> _Task goal_
Take the entries below and print all of them exactly, please.

::: Record set

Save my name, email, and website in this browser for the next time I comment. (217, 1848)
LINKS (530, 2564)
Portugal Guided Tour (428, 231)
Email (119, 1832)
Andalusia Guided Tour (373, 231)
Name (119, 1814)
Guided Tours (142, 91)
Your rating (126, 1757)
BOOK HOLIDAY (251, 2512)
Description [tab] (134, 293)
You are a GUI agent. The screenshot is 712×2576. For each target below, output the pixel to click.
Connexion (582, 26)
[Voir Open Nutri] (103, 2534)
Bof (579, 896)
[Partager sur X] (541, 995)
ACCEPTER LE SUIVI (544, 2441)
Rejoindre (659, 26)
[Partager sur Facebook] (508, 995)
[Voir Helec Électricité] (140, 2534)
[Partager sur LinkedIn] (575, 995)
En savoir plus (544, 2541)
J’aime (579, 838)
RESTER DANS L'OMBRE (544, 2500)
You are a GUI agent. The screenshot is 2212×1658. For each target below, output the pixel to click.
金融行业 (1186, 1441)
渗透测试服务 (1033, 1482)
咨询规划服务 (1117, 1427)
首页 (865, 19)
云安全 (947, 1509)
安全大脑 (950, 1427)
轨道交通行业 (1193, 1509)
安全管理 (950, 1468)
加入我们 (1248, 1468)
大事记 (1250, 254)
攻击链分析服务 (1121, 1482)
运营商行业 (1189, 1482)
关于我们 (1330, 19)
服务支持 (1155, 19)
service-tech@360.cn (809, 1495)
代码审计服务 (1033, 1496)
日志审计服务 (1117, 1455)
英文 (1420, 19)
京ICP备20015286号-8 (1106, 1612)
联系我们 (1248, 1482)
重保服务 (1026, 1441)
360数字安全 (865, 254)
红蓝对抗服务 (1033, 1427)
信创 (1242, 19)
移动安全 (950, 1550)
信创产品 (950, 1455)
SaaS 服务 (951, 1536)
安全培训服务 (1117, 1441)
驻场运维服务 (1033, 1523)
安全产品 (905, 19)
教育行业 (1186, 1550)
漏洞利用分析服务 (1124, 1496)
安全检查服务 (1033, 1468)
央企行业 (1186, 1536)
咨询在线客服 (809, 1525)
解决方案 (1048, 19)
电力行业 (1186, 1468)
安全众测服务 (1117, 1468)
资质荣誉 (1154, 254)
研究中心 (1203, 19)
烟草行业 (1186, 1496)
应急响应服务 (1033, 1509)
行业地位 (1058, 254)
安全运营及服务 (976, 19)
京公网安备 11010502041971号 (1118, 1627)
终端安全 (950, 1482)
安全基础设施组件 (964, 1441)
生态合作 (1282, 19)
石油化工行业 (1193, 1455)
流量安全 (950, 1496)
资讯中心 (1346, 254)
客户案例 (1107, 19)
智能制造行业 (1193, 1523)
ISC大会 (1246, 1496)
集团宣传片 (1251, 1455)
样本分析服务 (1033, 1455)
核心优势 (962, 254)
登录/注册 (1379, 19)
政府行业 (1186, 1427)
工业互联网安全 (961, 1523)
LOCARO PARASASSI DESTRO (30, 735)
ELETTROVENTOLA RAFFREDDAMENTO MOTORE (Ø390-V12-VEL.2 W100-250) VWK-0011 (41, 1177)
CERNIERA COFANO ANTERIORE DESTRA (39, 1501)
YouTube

::::::

> _Solution_
Save my name, email, and website in this browser for the next time I comment. (217, 1848)
LINKS (530, 2564)
Portugal Guided Tour (428, 231)
Email (119, 1832)
Andalusia Guided Tour (373, 231)
Name (119, 1814)
Guided Tours (142, 91)
Your rating (126, 1757)
BOOK HOLIDAY (251, 2512)
Description [tab] (134, 293)
You are a GUI agent. The screenshot is 712×2576. For each target below, output the pixel to click.
Connexion (582, 26)
[Voir Open Nutri] (103, 2534)
Bof (579, 896)
[Partager sur X] (541, 995)
ACCEPTER LE SUIVI (544, 2441)
Rejoindre (659, 26)
[Partager sur Facebook] (508, 995)
[Voir Helec Électricité] (140, 2534)
[Partager sur LinkedIn] (575, 995)
En savoir plus (544, 2541)
J’aime (579, 838)
RESTER DANS L'OMBRE (544, 2500)
You are a GUI agent. The screenshot is 2212×1658. For each target below, output the pixel to click.
金融行业 (1186, 1441)
渗透测试服务 (1033, 1482)
咨询规划服务 (1117, 1427)
首页 (865, 19)
云安全 (947, 1509)
安全大脑 (950, 1427)
轨道交通行业 (1193, 1509)
安全管理 (950, 1468)
加入我们 (1248, 1468)
大事记 (1250, 254)
攻击链分析服务 (1121, 1482)
运营商行业 (1189, 1482)
关于我们 (1330, 19)
服务支持 (1155, 19)
service-tech@360.cn (809, 1495)
代码审计服务 (1033, 1496)
日志审计服务 (1117, 1455)
英文 (1420, 19)
京ICP备20015286号-8 (1106, 1612)
联系我们 (1248, 1482)
重保服务 (1026, 1441)
360数字安全 (865, 254)
红蓝对抗服务 (1033, 1427)
信创 (1242, 19)
移动安全 (950, 1550)
信创产品 (950, 1455)
SaaS 服务 (951, 1536)
安全培训服务 (1117, 1441)
驻场运维服务 (1033, 1523)
安全产品 (905, 19)
教育行业 (1186, 1550)
漏洞利用分析服务 (1124, 1496)
安全检查服务 (1033, 1468)
央企行业 (1186, 1536)
咨询在线客服 (809, 1525)
解决方案 (1048, 19)
电力行业 (1186, 1468)
安全众测服务 (1117, 1468)
资质荣誉 (1154, 254)
研究中心 (1203, 19)
烟草行业 (1186, 1496)
应急响应服务 (1033, 1509)
行业地位 (1058, 254)
安全运营及服务 (976, 19)
京公网安备 11010502041971号 (1118, 1627)
终端安全 (950, 1482)
安全基础设施组件 (964, 1441)
生态合作 (1282, 19)
石油化工行业 (1193, 1455)
流量安全 (950, 1496)
资讯中心 (1346, 254)
客户案例 (1107, 19)
智能制造行业 (1193, 1523)
ISC大会 (1246, 1496)
集团宣传片 (1251, 1455)
样本分析服务 (1033, 1455)
核心优势 (962, 254)
登录/注册 (1379, 19)
政府行业 (1186, 1427)
工业互联网安全 (961, 1523)
LOCARO PARASASSI DESTRO (30, 735)
ELETTROVENTOLA RAFFREDDAMENTO MOTORE (Ø390-V12-VEL.2 W100-250) VWK-0011 (41, 1177)
CERNIERA COFANO ANTERIORE DESTRA (39, 1501)
YouTube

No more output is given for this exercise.